Norman Lock‘s most recent novels are The King of Sweden and Shadowplay. He received the 1979 Aga Kahn Prize, given by the Paris Review, a 1999 fellowship from the New Jersey Council on the Arts, and a 2009 fellowship from the Pennsylvania Council on the Arts. He has also written exten sively for stage, radio, and film. More at normanlock.com.

Sara Majka lives in Northampton, Massachusetts, where she works as a research editor for the Media Giraffe Project and interns at Small Beer Press. She is currently an MFA student at the Bennington Writing Seminars. Her fiction has appeared in Night Train and Zone 3.

Joy Manesiotis is the author of They Sing to Her Bones, which won the New Issues Poetry Prize. Her poems have appeared in several journals, including The American Poetry Review, The Antioch Review, Virginia Quarterly Review, Colorado Review, and Poetry International, and she has received a Poetry Fellowship from the New York Foundation for the Arts, a Graves Award, and the Reader’s Choice Award from Prairie Schooner, among others. She teaches in the Creative Writing Program at the University of Redlands, in California.

Michael Maschio is a novelist living in New York City and a graduate of Columbia College. His fiction has appeared in Clackamas Review, Descant, William & Mary Review, Italian Americana, 5_Trope, Exquisite Corpse, and Terminus.

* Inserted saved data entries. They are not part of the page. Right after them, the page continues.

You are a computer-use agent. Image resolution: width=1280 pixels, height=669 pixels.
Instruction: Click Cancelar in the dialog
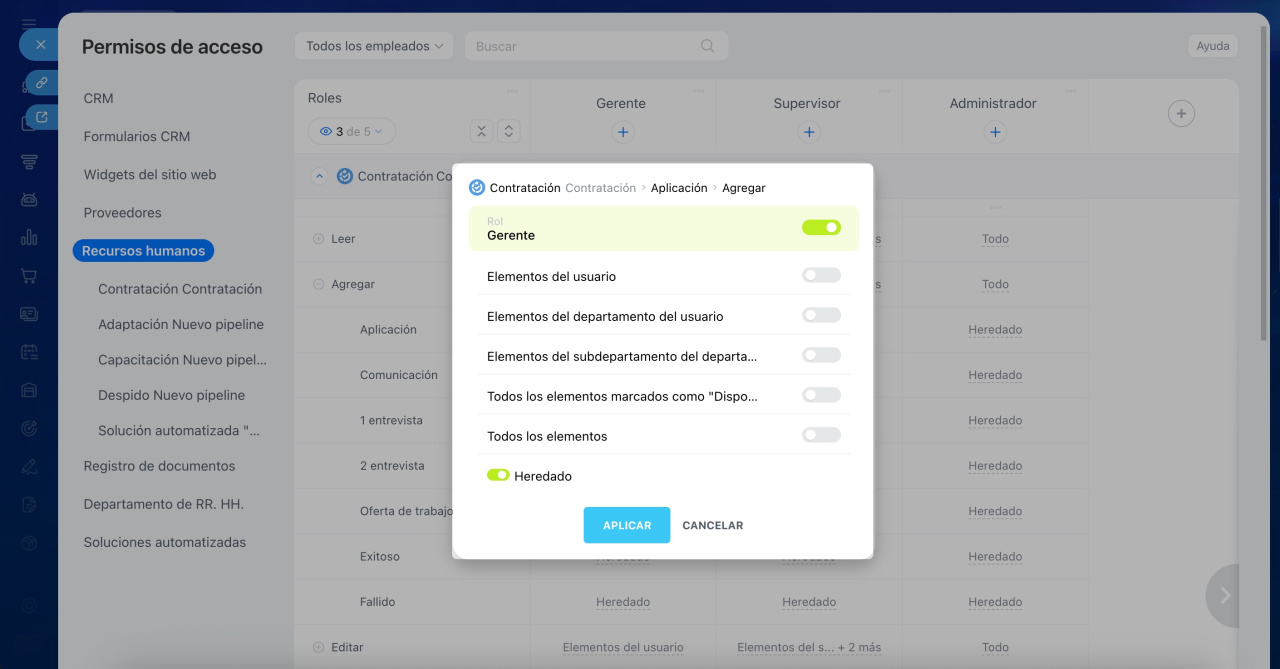[712, 525]
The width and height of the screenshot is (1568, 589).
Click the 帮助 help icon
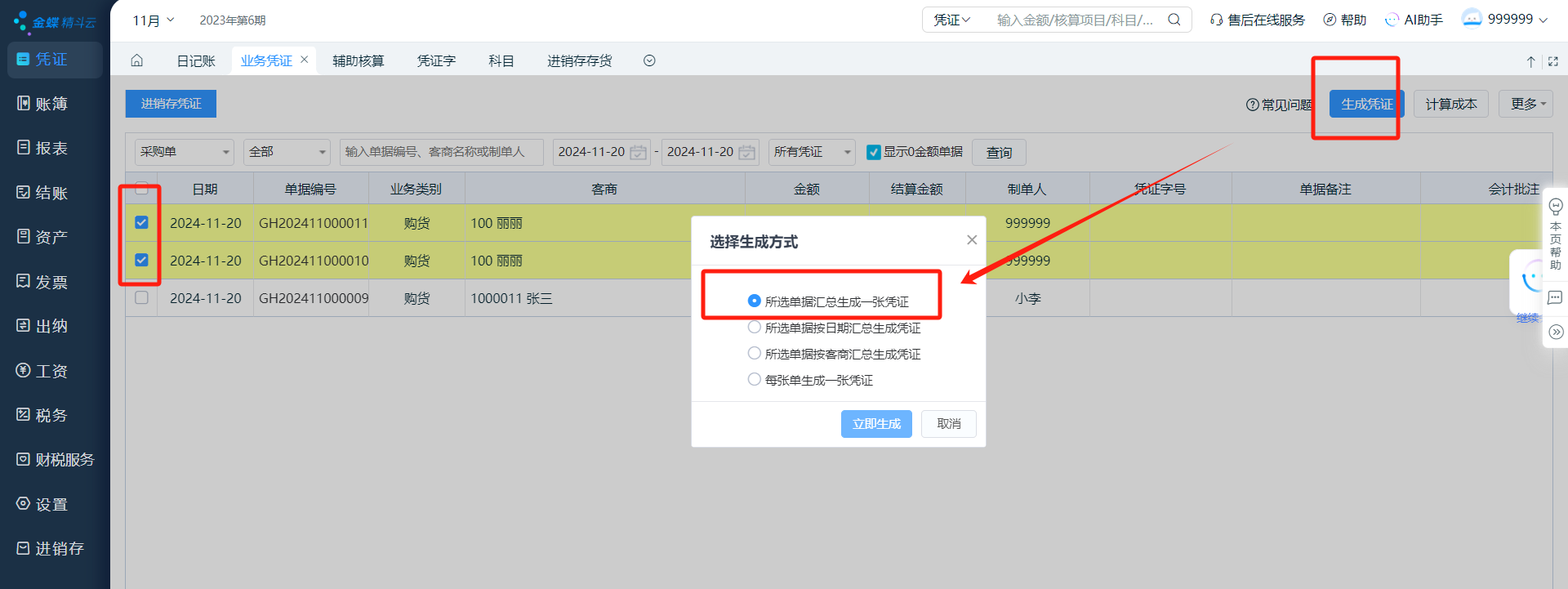pyautogui.click(x=1344, y=20)
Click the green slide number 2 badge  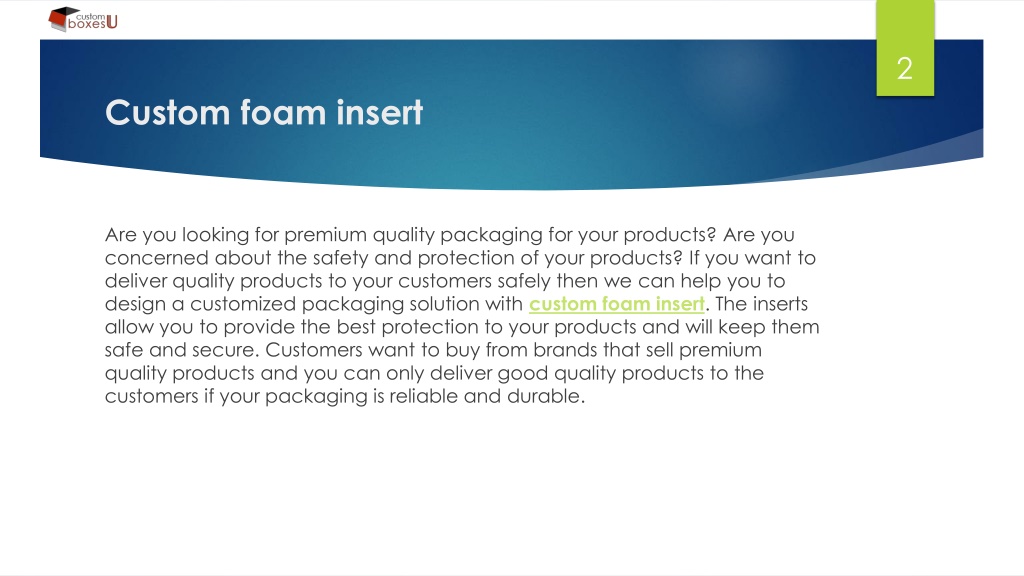click(x=904, y=48)
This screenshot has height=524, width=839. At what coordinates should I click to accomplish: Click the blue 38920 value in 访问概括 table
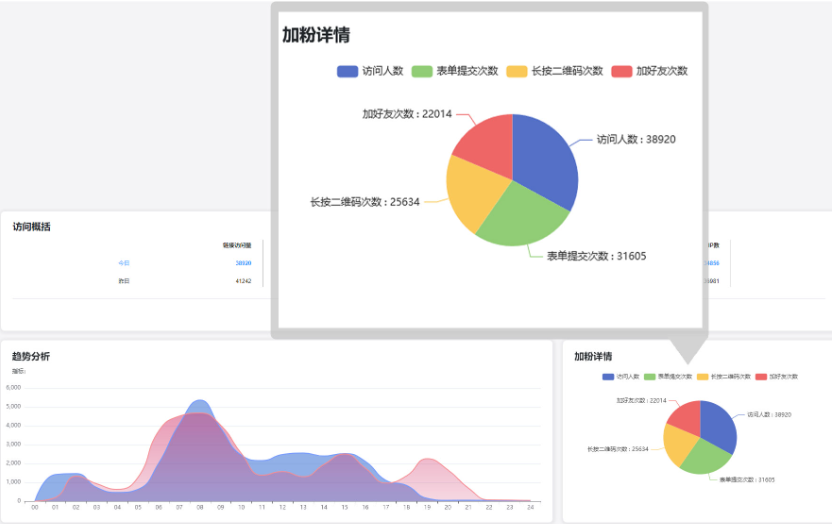pyautogui.click(x=243, y=263)
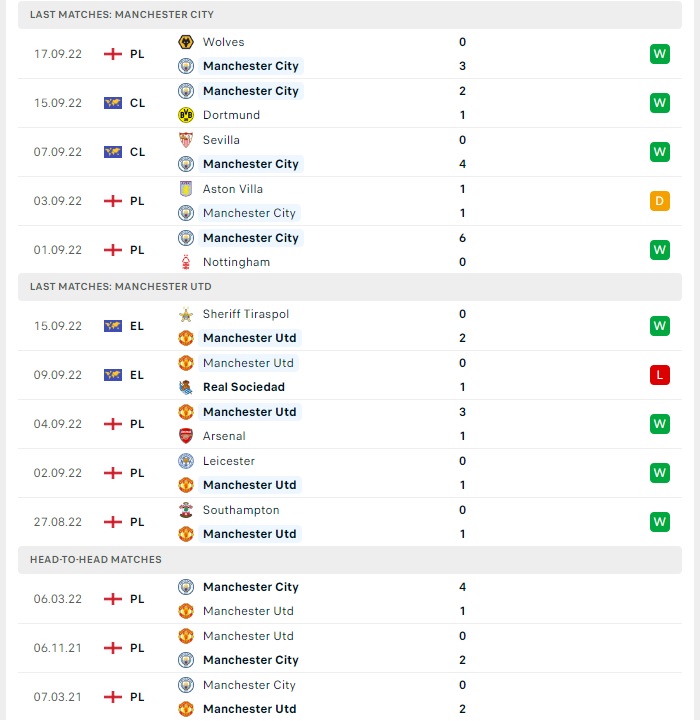Click the Wolves club crest icon
The height and width of the screenshot is (721, 700).
(186, 42)
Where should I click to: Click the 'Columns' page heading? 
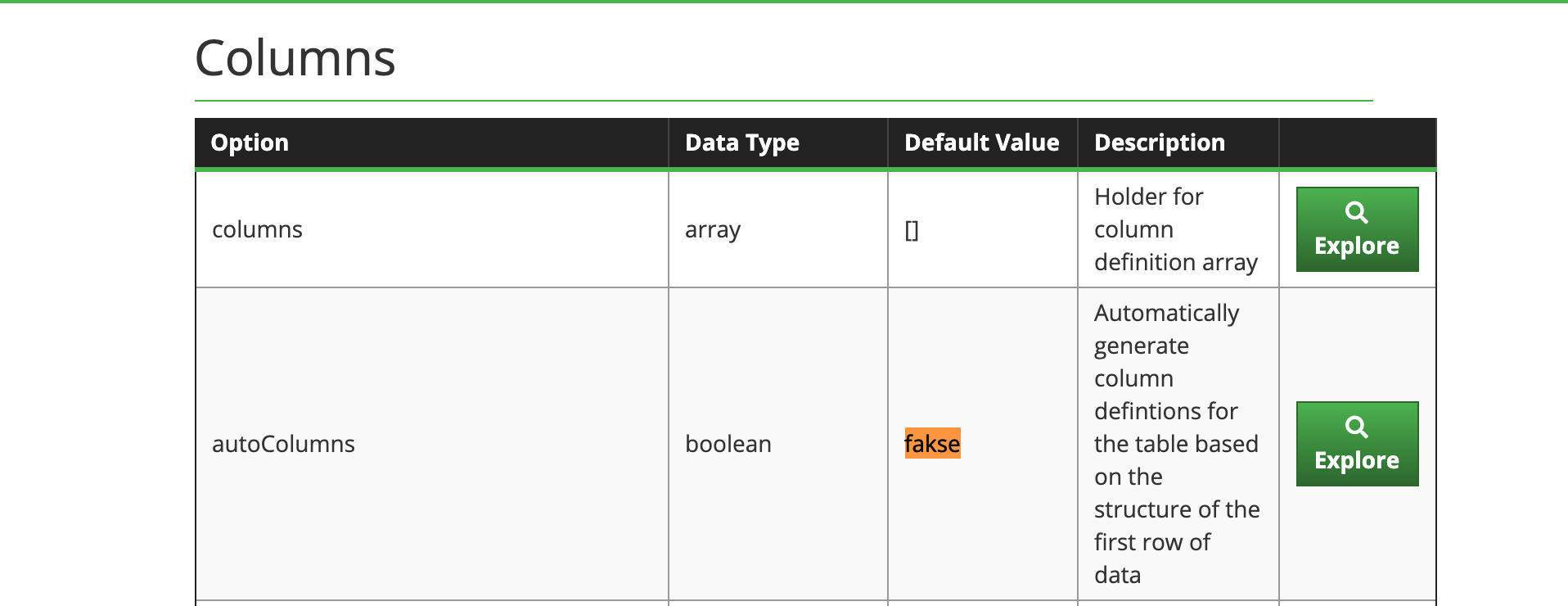coord(295,56)
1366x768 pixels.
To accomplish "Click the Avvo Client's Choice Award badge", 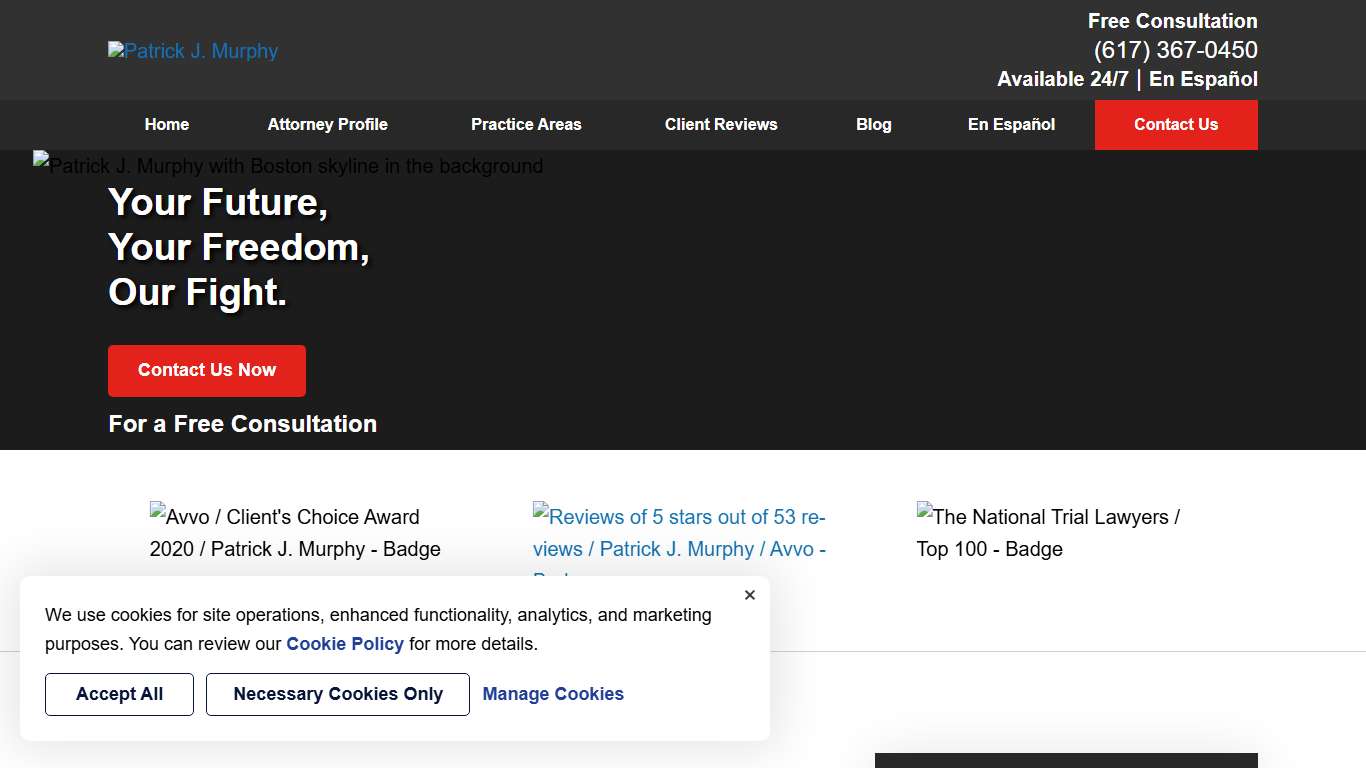I will click(295, 533).
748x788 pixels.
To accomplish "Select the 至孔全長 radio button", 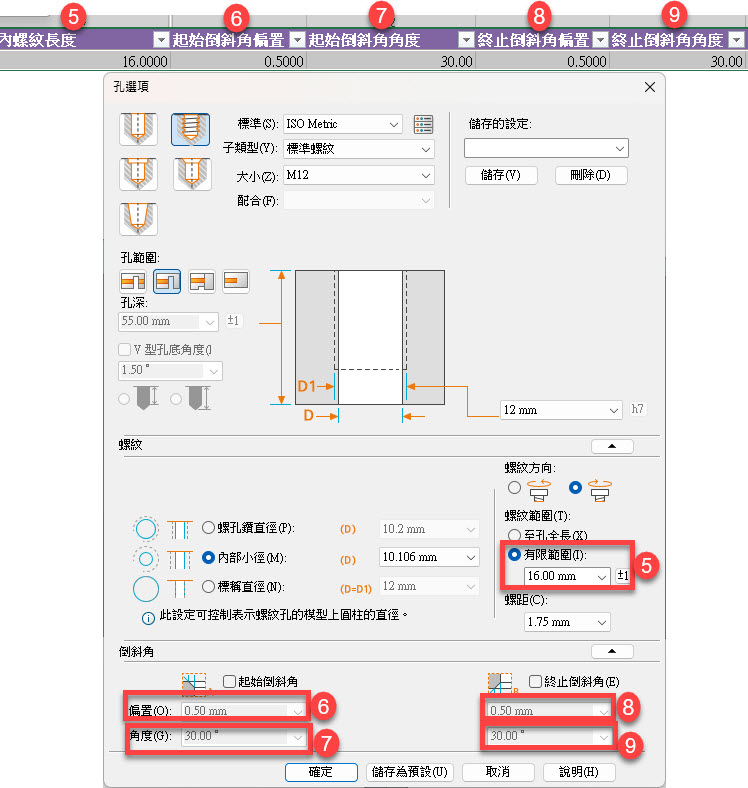I will (x=514, y=535).
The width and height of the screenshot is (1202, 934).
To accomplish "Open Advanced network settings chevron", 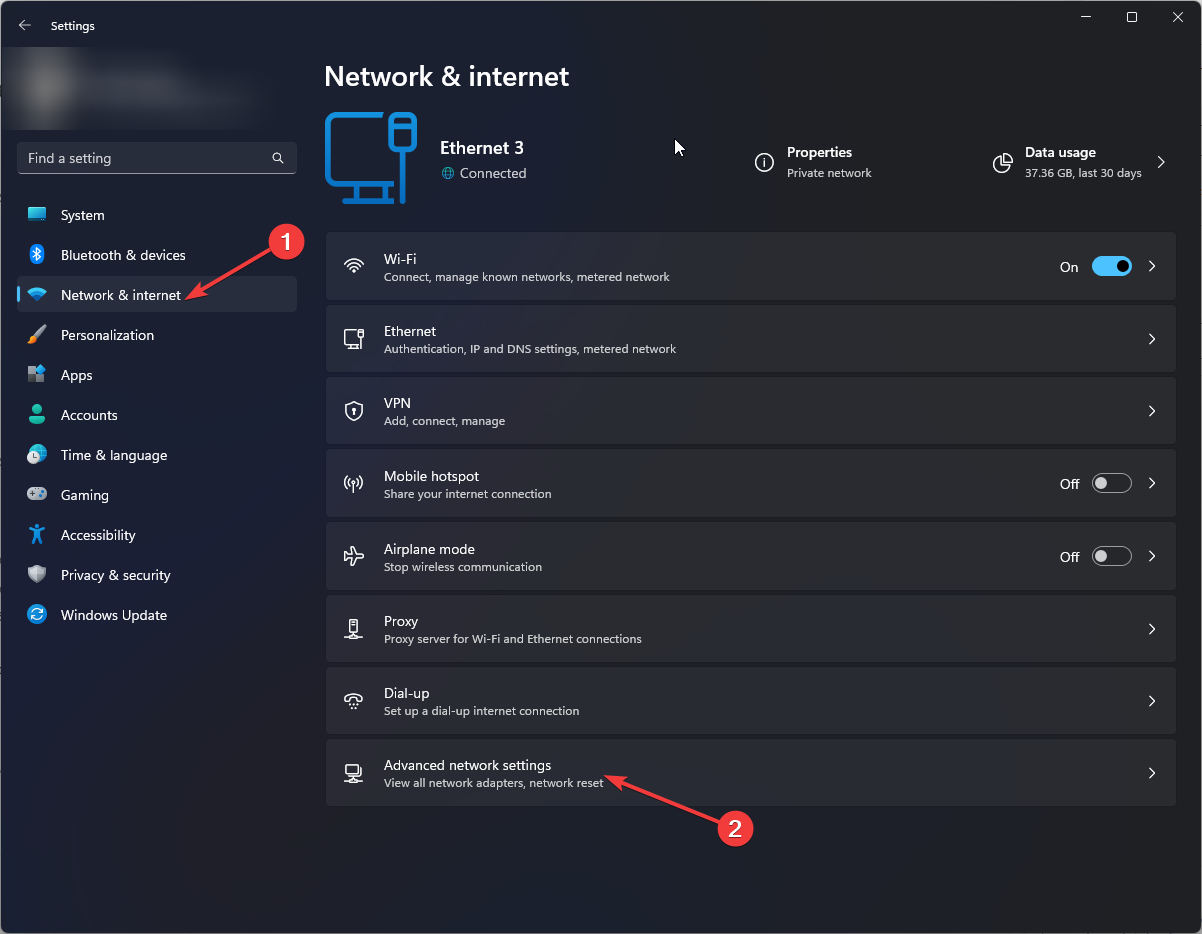I will 1152,773.
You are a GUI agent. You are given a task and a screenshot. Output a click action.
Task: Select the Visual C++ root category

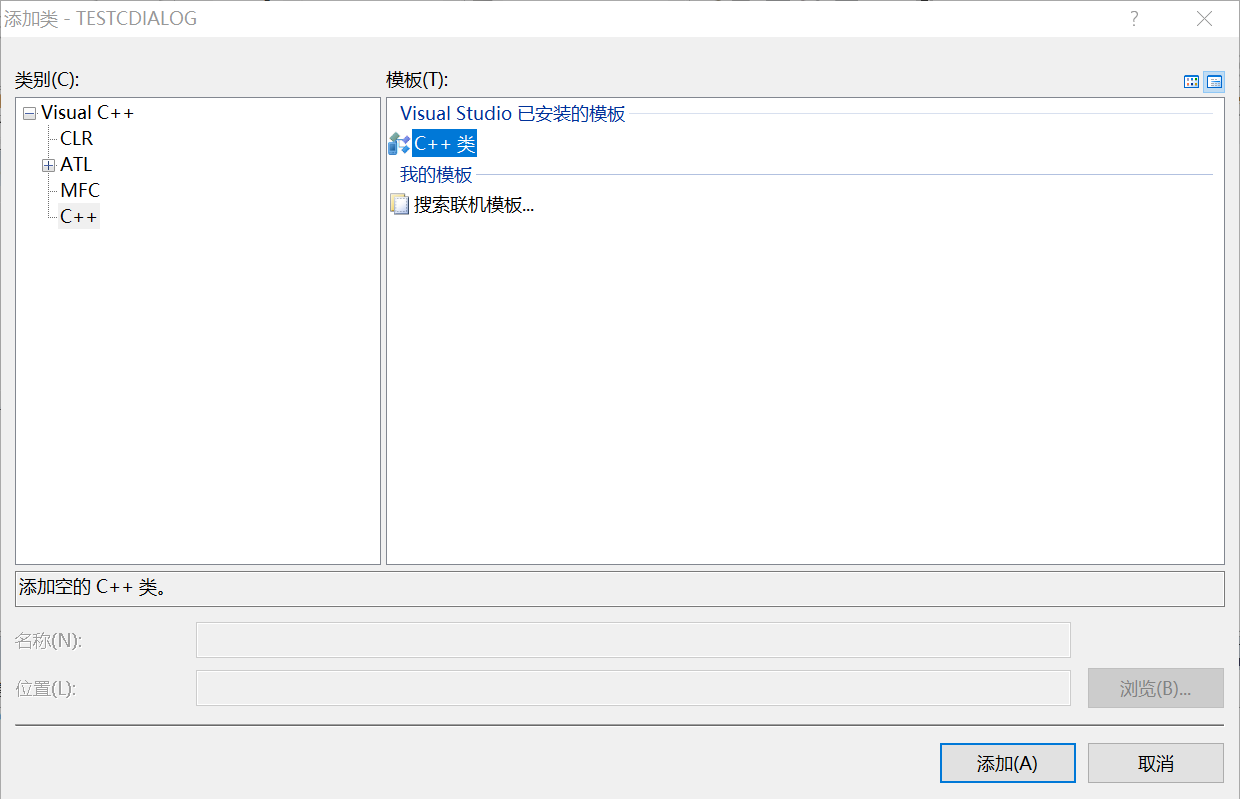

Melinda Moustakis is a PhD student in cre ative writing at Western Michigan University. She has stories published or forthcoming in Fourteen Hills and Cimarron Review.

Miguel Murphy is the author of A Book Called Rats and curating editor for Pistola, a literary journal of poetry online. His poems and reviews most recently appear in Beloit Poetry Journal, Ploughshares, and Rain Taxi.

Alicia Ostriker is the author of twelve books of poetry, most recently The Book of Seventy (University of Pittsburgh Press, 2009). She teaches in the low-residency MFA Poetry Program at Drew University.

Jeffrey Perkins teaches poetry in Brookline, Massachusetts, and works at Harvard University. He recently received his MFA from Bennington College.

F. Daniel Rzicznek‘s books include Divination Machine (Free Verse Editions/Parlor Press, 2009), Neck of the World (Utah State University Press, 2007) and Cloud Tablets (Kent State University Press, 2006). He is also coeditor, with Gary L. McDowell, of The Rose Metal Press Field Guide to Prose Poetry: Contemporary Poets in Discussion and Practice, forthcoming from Rose Metal Press in 2010. He currently teaches English at Bowling Green State University.

Yerra Sugarman is the author of two poetry collections, both published by the Sheep Meadow Press: Forms of Gone (2002) and The Bag of Broken Glass (2008). She has received many honors, among them a PEN/Joyce Osterweil Award for Poetry, a “Discovery/The Nation” Poetry Prize, a Canada Council Grant for Creative Writers, a Glenna Luschei Prairie Schooner Award, and awards from the Poetry Society of America. Her poetry, translations and critical writing have appeared in The Nation, Prairie Schooner, Literary Imagination, Poetry International, The Oxford Encyclopedia of American Literature and Pleiades, among other publications. She teaches creative writing at Rutgers University, and lives in New York.

Eric Thomas hails from Omaha, Nebraska. “The Book of Tobin” is his first publication.

Jung H. Yun was born in Seoul, South Korea, and grew up in Fargo, North Dakota. Her short fiction has appeared in Tin House and the Best of Tin House fiction anthology. Currently, she resides in Montague, Massachusetts, where she is at work on her first novel.